The records:
#####
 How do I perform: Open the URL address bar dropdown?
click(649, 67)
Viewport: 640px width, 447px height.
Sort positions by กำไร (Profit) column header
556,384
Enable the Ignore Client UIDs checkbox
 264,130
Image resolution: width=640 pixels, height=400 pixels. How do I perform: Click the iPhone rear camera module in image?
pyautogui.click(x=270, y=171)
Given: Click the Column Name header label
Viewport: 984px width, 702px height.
#####
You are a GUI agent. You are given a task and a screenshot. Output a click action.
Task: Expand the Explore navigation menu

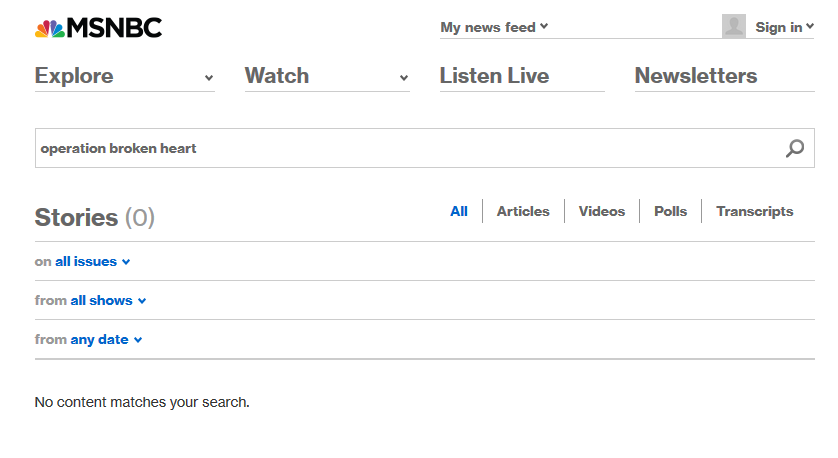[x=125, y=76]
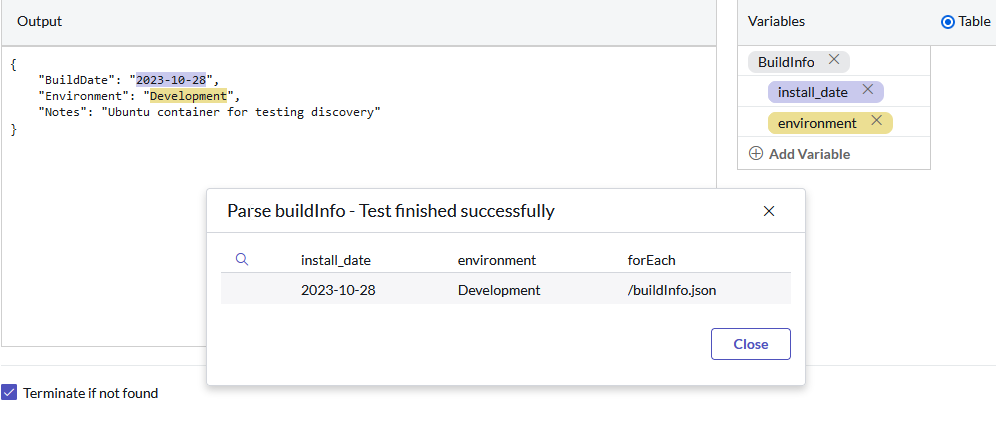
#####
Problem: Write down, word for word, the lines above from the one containing "Enable the Ignore Client UIDs checkbox" through the one containing "Viewport: 984px width, 702px height.", both ends included.

Solution:
Enable the Ignore Client UIDs checkbox
 264,130
Image resolution: width=640 pixels, height=400 pixels. How do I perform: Click the iPhone rear camera module in image?
pyautogui.click(x=270, y=171)
Given: Click the Column Name header label
Viewport: 984px width, 702px height.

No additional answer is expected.